REQUIREMENT:
Any picture in the range stays out of the copy; retype exactly the lines from the one with "Where should I click to: Open" to the end of the listing.

+--

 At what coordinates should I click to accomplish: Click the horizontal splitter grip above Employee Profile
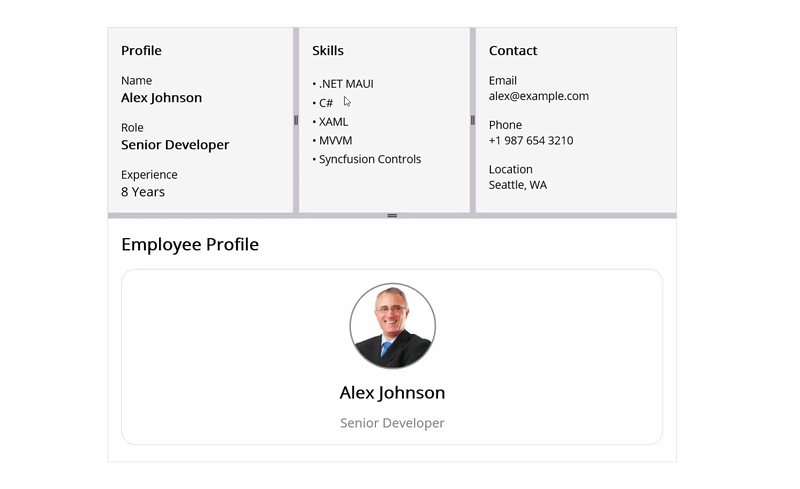392,216
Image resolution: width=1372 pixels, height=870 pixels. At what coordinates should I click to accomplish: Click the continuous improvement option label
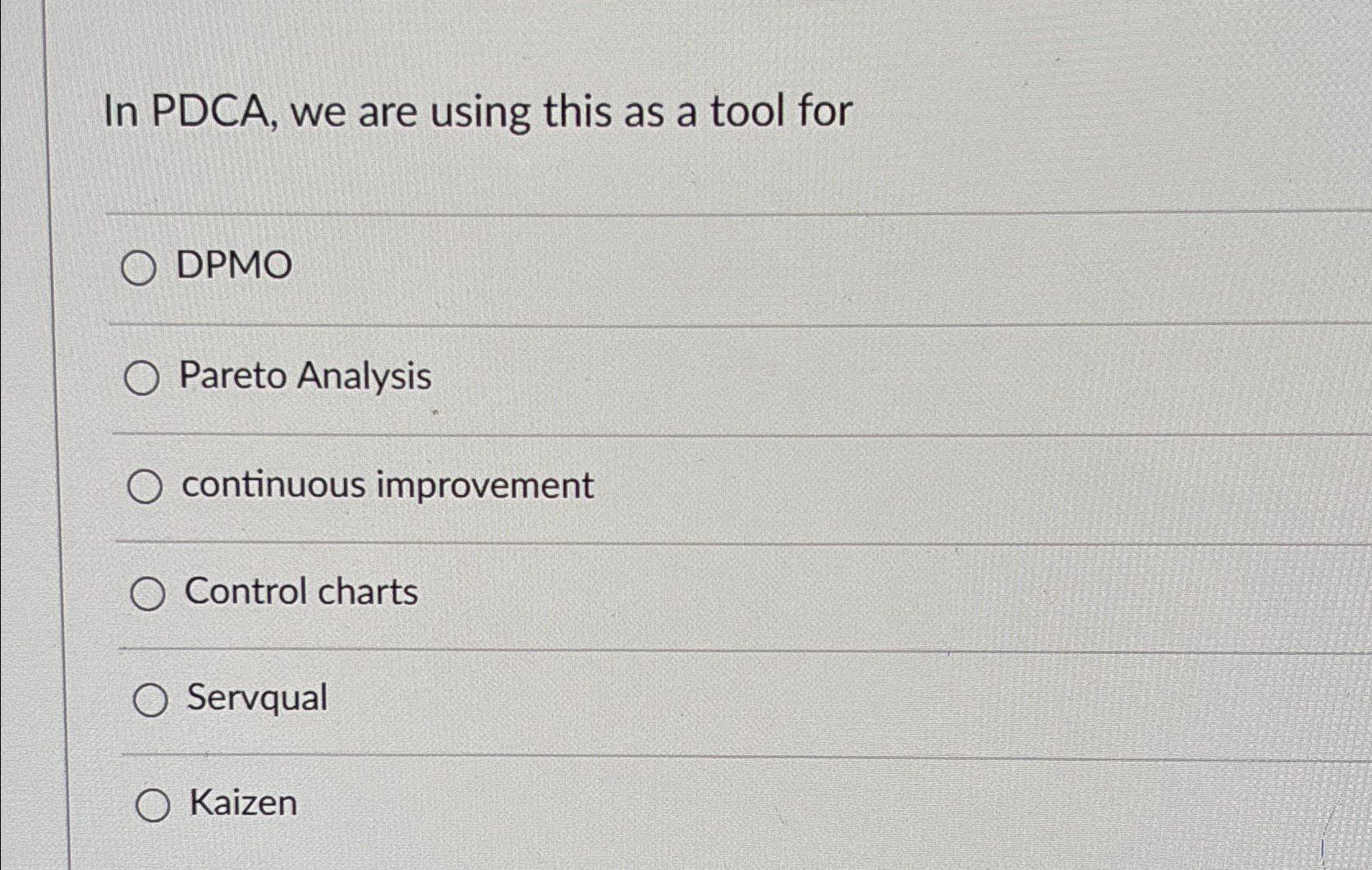click(x=388, y=484)
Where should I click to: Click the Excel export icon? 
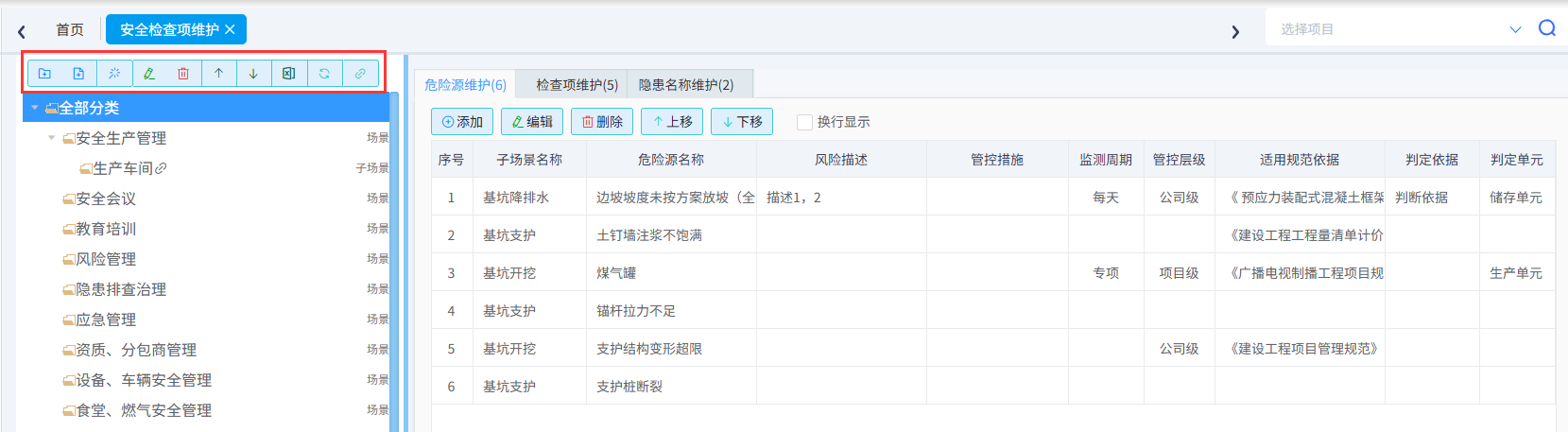pos(289,73)
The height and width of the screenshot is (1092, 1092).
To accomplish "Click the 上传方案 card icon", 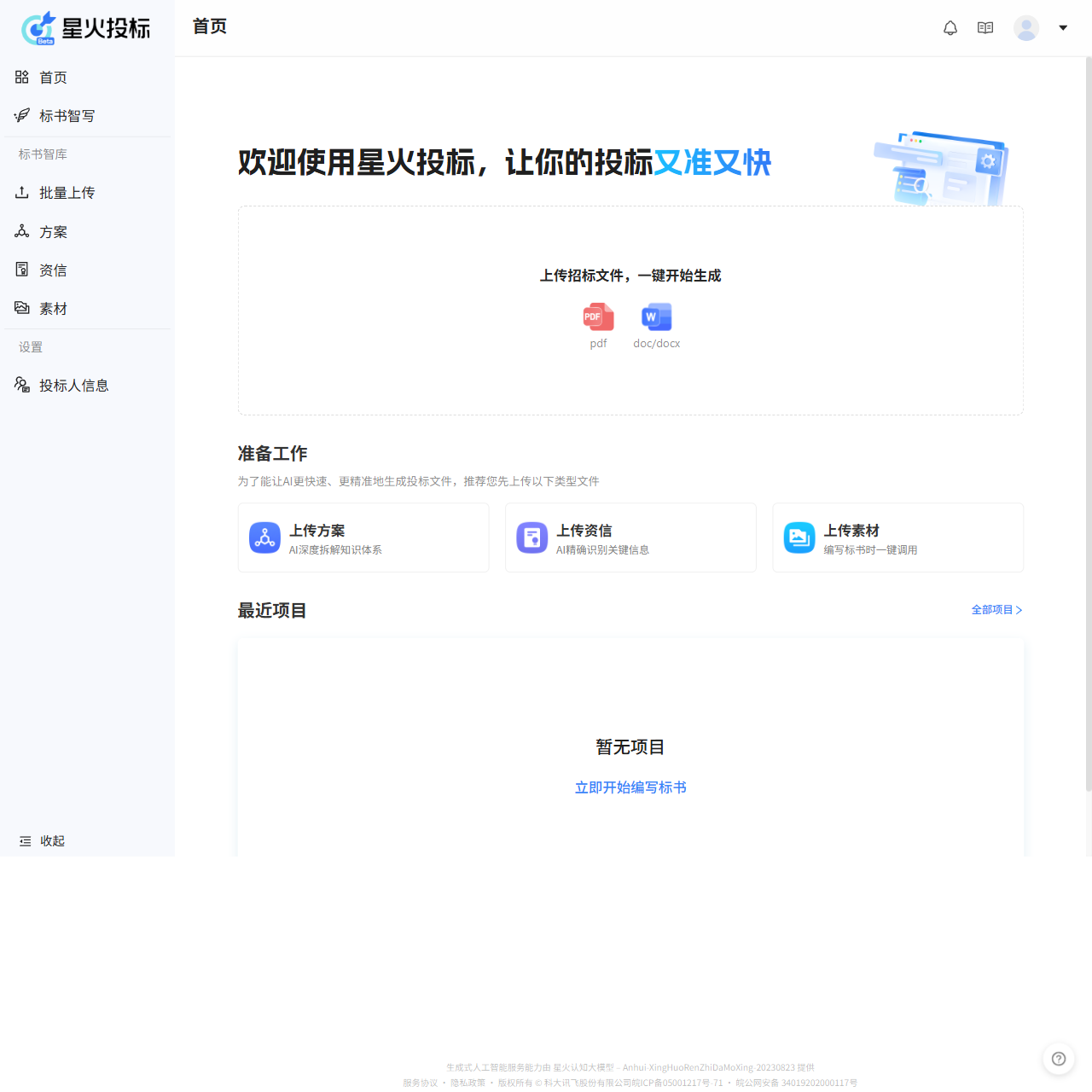I will point(264,537).
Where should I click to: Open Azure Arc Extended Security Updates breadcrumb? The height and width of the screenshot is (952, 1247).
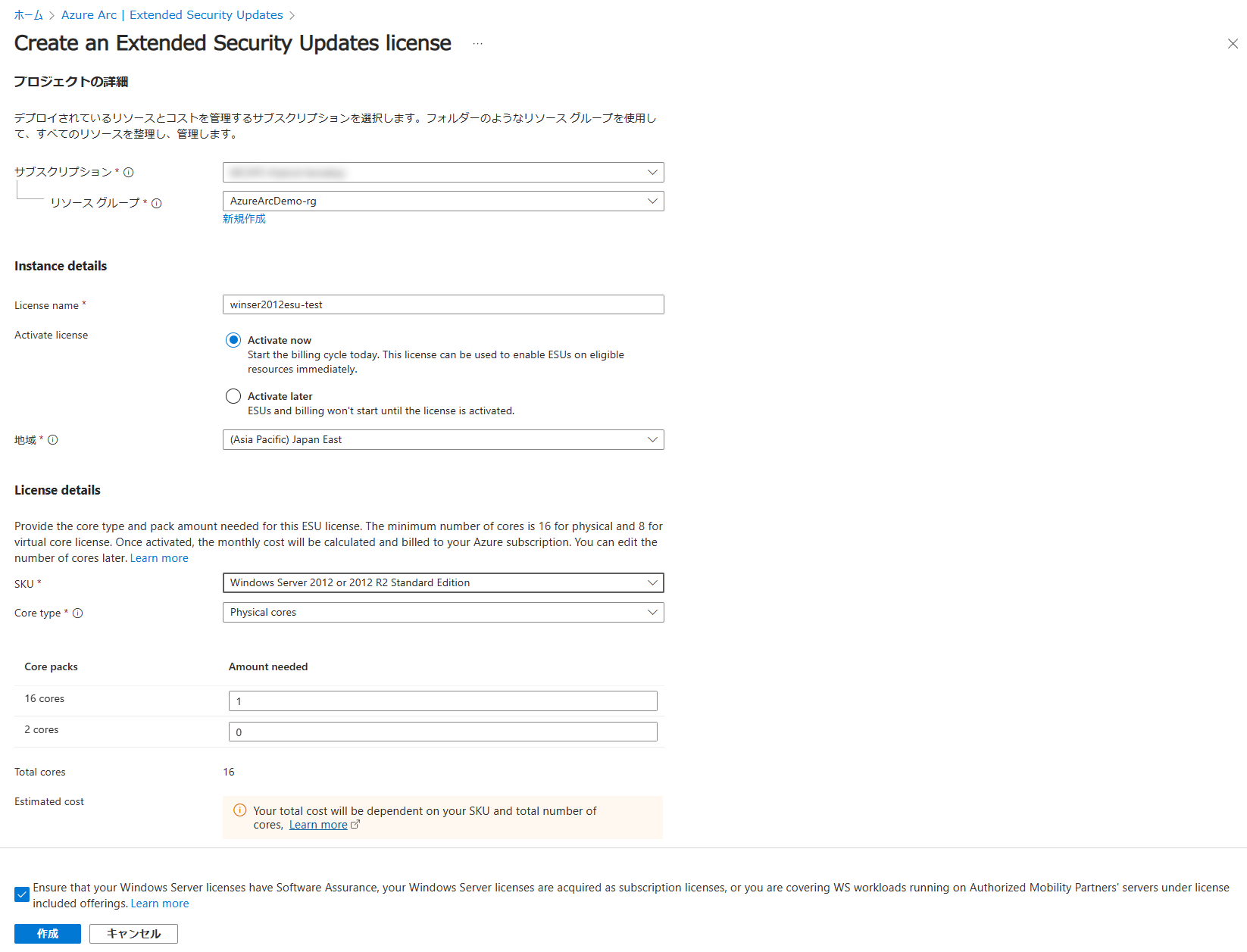(x=172, y=15)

+--

COMPLETED TASK:
Where should I click to: Open Azure Arc Extended Security Updates breadcrumb? The height and width of the screenshot is (952, 1247).
(x=172, y=15)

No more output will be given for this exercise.